Часть седьмая: подозрения Лионеля Савиньяка.
19 июля 2019 г. в 13:42
Война в Варасте обещала быть такой же, как и все войны Рокэ Алвы - быстрой и победоносной. Лионель не видел причины беспокоиться - правда, назначение Алвы Проэмперадором ему понравилось ещё меньше, чем кардиналу. От Ворона опять решили избавиться. Другое дело, что впервые эта попытка может привести к катастрофе. Рокэ, конечно, смеётся и над кансильером, и над прочими Людьми Чести, но он всегда смеётся, когда другие плачут. Поэтому когда Лионель с братом пришли в гости к Алве и застали того с гитарой и бокалом вина, это было дурным знаком.
- О, рад вас видеть. Только я подумал, что только вас мне и не хватает, как вы не замедлили явиться. Итак, теперь нас трое, а для ровного счёта нужен ещё один. Хуан, моего оруженосца сюда!
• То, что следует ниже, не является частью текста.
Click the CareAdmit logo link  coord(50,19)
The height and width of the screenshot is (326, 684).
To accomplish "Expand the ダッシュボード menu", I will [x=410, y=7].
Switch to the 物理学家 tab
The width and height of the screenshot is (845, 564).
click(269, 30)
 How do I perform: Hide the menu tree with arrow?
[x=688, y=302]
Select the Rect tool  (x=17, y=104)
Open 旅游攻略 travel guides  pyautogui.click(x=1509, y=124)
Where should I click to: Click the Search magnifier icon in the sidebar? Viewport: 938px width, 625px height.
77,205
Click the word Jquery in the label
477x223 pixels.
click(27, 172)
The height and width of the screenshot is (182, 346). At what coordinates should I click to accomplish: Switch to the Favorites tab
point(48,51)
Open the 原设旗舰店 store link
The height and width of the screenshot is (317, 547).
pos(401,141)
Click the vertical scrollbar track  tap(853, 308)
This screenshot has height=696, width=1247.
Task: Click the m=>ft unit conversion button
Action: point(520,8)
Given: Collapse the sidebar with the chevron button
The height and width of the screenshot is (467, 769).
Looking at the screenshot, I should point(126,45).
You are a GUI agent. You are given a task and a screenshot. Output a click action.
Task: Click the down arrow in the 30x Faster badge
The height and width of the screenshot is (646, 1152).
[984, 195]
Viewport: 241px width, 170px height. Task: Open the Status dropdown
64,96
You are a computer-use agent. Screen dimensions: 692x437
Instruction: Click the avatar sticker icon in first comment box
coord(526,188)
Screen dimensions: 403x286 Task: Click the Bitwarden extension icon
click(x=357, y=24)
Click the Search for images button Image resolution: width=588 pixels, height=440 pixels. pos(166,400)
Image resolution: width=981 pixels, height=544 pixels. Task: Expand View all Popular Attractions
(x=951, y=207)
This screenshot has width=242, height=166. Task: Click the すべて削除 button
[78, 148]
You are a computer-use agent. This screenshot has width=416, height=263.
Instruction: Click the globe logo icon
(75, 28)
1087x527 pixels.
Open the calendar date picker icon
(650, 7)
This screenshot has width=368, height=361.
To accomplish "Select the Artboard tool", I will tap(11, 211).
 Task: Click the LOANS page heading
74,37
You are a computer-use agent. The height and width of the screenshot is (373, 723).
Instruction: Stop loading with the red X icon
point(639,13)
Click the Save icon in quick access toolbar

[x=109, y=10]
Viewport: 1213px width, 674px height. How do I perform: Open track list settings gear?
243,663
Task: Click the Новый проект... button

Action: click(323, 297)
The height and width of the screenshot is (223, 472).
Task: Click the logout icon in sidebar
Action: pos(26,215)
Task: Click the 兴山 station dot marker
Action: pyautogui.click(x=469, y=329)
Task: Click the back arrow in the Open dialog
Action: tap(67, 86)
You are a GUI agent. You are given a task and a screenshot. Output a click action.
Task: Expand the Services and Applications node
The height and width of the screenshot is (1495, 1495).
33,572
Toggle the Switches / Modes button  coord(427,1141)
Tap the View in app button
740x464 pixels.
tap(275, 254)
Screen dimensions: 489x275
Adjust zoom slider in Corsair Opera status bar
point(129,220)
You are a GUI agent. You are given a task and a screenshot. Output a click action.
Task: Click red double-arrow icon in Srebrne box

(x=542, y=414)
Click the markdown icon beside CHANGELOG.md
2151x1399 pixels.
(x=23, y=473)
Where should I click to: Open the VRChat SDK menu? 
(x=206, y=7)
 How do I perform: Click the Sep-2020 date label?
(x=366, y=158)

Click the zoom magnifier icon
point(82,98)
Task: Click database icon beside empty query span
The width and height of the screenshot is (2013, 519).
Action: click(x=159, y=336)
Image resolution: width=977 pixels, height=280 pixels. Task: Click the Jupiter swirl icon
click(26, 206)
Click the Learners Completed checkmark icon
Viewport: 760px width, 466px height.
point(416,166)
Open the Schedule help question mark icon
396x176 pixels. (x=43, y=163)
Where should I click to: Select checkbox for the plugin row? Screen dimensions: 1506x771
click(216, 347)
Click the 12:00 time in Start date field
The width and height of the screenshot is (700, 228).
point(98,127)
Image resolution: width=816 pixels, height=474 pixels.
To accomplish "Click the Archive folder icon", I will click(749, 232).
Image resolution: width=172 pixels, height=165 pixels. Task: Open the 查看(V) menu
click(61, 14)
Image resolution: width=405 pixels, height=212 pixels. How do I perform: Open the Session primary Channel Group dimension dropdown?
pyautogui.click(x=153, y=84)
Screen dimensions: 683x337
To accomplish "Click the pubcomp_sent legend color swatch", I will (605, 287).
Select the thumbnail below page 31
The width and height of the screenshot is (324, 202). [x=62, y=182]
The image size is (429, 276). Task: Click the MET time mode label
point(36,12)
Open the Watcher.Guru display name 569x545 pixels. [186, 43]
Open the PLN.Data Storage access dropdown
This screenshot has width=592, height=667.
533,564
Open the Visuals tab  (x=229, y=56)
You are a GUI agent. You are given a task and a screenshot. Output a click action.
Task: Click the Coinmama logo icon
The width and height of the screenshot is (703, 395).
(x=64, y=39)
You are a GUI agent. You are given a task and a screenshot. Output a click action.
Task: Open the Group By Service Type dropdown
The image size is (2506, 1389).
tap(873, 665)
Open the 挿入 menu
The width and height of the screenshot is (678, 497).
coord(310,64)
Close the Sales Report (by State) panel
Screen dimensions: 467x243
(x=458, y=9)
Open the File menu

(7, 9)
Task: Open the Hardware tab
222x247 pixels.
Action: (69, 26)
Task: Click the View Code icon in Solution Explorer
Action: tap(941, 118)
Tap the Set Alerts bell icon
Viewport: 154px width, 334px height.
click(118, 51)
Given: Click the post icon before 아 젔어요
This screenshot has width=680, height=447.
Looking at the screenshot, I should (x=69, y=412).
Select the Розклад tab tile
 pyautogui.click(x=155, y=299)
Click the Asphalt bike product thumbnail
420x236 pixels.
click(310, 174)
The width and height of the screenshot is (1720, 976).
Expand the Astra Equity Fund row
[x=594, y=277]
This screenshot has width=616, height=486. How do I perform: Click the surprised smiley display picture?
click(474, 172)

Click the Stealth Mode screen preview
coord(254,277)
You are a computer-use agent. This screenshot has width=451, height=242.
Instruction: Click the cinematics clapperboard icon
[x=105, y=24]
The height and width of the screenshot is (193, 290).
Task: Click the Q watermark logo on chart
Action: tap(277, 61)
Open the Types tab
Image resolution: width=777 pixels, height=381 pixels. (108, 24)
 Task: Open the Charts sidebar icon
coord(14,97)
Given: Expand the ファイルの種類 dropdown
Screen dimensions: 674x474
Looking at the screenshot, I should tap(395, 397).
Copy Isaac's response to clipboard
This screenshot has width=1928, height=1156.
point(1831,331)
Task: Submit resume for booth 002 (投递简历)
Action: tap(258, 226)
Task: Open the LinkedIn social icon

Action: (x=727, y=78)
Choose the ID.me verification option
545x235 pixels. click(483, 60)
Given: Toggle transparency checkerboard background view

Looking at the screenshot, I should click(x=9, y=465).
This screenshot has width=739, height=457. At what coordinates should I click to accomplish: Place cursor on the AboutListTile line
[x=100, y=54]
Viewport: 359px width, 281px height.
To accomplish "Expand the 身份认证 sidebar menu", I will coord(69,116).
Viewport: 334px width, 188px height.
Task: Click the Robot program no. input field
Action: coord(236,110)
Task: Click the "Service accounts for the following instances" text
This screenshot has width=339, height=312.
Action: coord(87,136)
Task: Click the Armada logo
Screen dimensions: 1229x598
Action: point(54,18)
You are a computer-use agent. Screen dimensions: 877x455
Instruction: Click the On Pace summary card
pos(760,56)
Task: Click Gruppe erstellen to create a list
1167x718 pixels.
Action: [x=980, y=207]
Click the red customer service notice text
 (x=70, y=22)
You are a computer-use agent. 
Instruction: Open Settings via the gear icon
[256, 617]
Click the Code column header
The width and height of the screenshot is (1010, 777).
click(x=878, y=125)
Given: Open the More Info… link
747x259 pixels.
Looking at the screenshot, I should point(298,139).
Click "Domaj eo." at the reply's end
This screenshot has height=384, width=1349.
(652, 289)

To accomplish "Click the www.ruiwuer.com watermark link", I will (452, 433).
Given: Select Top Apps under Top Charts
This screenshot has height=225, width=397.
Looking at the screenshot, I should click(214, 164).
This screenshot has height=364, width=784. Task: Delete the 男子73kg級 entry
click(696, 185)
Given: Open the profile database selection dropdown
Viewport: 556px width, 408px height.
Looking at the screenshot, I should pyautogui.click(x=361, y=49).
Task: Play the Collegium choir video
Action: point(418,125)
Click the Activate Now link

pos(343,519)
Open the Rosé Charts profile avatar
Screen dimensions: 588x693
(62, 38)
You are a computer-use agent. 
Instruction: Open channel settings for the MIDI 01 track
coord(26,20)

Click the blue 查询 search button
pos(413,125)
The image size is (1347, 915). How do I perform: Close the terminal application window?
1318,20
Кэналлиец поклонился и вышел, а Эмиль покачал головой - и Лионель с ним согласился, Росио и впрямь выглядел неважно. Ещё бы, ведь до самих военных действий ещё далеко, и Алву сейчас утром и вечером осаждают просители, ординарцы, гонцы и прочие враги, которых нельзя победить. И оруженосец, с которым нельзя бороться. Лионель несколько раз видел сына Эгмонта, но издалека и очень недолго. Отчего-то он никак не мог запомнить лицо юноши. Русые волосы, серые глаза, бледная кожа - а толку с этого чуть. Может, теперь запомнит?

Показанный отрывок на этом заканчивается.